▶ [To do] The lines to be copied are those below that contain "section".
──────── Exercise input ────────
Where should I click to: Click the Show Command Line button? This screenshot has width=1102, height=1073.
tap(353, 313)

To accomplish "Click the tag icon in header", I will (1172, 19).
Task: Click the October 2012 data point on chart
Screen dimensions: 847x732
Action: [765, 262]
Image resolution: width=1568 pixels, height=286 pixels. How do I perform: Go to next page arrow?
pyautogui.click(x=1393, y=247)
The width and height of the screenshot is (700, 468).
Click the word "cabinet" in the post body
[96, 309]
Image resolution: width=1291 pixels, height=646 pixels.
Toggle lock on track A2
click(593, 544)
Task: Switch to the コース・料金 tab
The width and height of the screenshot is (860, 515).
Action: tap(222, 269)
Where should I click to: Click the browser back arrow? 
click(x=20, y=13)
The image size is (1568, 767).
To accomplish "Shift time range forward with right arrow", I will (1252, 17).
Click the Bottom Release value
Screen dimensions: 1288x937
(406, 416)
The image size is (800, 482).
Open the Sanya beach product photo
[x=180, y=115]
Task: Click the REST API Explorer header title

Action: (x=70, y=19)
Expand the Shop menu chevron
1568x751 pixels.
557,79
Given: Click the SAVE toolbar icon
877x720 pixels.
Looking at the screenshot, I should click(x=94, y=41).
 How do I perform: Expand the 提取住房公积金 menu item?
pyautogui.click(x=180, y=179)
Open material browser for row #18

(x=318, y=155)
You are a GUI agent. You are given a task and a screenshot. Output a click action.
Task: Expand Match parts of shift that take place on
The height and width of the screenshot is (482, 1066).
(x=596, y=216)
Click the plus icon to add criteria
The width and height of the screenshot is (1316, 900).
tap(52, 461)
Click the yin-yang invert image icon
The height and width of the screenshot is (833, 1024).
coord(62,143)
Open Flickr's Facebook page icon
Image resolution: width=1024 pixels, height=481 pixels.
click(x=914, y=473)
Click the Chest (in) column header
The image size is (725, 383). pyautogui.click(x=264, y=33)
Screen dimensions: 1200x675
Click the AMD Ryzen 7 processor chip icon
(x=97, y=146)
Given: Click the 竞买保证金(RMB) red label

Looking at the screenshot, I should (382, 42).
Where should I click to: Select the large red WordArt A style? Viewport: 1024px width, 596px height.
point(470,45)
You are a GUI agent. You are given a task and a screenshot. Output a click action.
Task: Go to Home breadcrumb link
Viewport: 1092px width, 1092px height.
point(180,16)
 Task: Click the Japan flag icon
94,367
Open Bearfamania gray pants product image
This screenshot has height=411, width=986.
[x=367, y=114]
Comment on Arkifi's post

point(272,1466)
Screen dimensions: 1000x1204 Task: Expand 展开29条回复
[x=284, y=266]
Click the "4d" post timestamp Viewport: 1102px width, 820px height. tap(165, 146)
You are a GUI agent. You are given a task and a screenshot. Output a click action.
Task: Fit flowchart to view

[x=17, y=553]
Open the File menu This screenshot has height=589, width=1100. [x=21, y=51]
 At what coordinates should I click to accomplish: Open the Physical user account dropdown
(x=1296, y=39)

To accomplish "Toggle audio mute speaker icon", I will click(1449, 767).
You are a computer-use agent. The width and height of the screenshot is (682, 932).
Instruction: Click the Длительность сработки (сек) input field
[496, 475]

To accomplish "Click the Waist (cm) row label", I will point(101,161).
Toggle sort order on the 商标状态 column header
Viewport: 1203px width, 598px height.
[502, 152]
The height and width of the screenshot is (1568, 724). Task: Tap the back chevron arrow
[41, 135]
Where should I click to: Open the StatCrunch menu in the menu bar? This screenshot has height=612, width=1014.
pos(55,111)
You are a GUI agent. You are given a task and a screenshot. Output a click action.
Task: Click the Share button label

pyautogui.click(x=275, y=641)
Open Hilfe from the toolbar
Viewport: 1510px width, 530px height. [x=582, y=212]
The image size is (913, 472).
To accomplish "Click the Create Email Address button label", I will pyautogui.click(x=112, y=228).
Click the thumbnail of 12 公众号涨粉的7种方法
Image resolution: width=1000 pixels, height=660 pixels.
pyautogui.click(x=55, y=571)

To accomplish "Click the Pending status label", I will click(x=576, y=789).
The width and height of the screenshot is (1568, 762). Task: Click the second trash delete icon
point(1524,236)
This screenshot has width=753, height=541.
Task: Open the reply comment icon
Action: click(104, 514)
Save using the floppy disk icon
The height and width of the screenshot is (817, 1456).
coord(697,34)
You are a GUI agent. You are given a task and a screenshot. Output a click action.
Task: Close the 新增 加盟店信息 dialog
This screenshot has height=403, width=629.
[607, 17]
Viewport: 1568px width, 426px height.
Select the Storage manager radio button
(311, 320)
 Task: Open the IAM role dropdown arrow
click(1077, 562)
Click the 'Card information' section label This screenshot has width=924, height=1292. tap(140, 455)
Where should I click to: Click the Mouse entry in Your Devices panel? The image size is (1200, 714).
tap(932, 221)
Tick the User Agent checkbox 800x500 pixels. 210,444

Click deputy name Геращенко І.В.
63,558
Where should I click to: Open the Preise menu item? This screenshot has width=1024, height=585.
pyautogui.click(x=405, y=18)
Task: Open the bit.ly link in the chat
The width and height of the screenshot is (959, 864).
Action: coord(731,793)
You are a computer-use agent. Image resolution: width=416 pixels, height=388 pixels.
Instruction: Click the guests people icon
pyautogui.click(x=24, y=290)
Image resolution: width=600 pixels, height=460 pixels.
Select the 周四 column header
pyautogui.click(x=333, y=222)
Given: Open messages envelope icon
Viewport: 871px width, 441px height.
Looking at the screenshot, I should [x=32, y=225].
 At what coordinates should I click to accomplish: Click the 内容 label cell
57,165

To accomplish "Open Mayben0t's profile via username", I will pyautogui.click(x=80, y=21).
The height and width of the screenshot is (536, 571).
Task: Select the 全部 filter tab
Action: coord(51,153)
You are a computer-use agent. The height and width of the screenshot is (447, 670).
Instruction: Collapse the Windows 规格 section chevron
────────
▶ [Response for this exercise]
Click the 'Card information' section label This screenshot has width=924, height=1292. tap(140, 455)
Instruction: Collapse the Windows 规格 section chevron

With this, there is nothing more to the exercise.